Disney kini berada di tengah kritik yang tajam setelah perusahaan itu mengajukan permohonan untuk menghentikan sebuah gugatan kematian yang salah. Dalam tindakan yang dianggap kontroversial, Disney mengklaim bahwa pihaknya tidak bisa digugat karena korban, Kanokporn Tangsuan, seharusnya setuju dengan klausul arbitrase saat berlangganan Disney+, layanan streaming milik perusahaan.
Gugatan tersebut diajukan oleh suami Tangsuan, Jeffrey Piccolo. Ia melaporkan bahwa istrinya meninggal setelah mengalami reaksi alergi yang parah.
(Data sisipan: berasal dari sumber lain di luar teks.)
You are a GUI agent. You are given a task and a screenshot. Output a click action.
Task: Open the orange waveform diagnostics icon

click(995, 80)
Tangsuan mengalami reaksi ini setelah makan di Raglan Road Irish Pub yang terletak di Disney Springs. Meskipun sudah menginformasikan kepada staff bahwa dia memiliki alergi terhadap susu dan kacang, Tangsuan tetap mengalami kejadian tragis tersebut.
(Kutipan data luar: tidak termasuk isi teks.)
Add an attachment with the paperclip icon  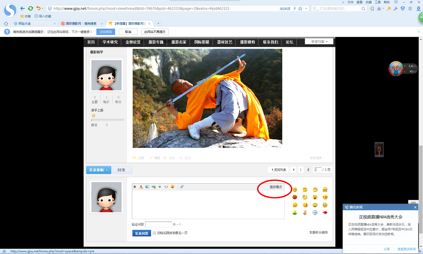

Dalam argumennya, Disney menyatakan bahwa dengan menyetujui syarat layanan Disney+ beberapa tahun yang lalu, Piccolo telah melepaskan haknya untuk menggugat kematian istrinya. Oleh karena itu, perusahaan meminta agar kasus ini diselesaikan melalui arbitrase pribadi, bukan di pengadilan terbuka. Para pengacara Piccolo mengecam tindakan Disney ini dan menyebutnya "absurd" serta "konyol," menekankan bahwa Tangsuan sendiri tidak pernah menyetujui arbitrase tersebut.
Kasus ini memicu kemarahan di kalangan masyarakat, khususnya mengenai penggunaan klausa arbitrase yang terkubur dalam cetakan kecil pada kontrak layanan. Banyak pihak merasa bahwa hal ini membatasi hak hukum konsumen dan memungkinkan perusahaan untuk menghindari akuntabilitas publik atas kelalaian yang mereka lakukan. Pertarungan hukum terkait permohonan penghentian gugatan ini menyoroti kebutuhan mendesak untuk peraturan yang lebih kuat demi melindungi akses individu ke pengadilan dan mempertanggungjawabkan perusahaan ketika tindakan mereka menyebabkan bahaya.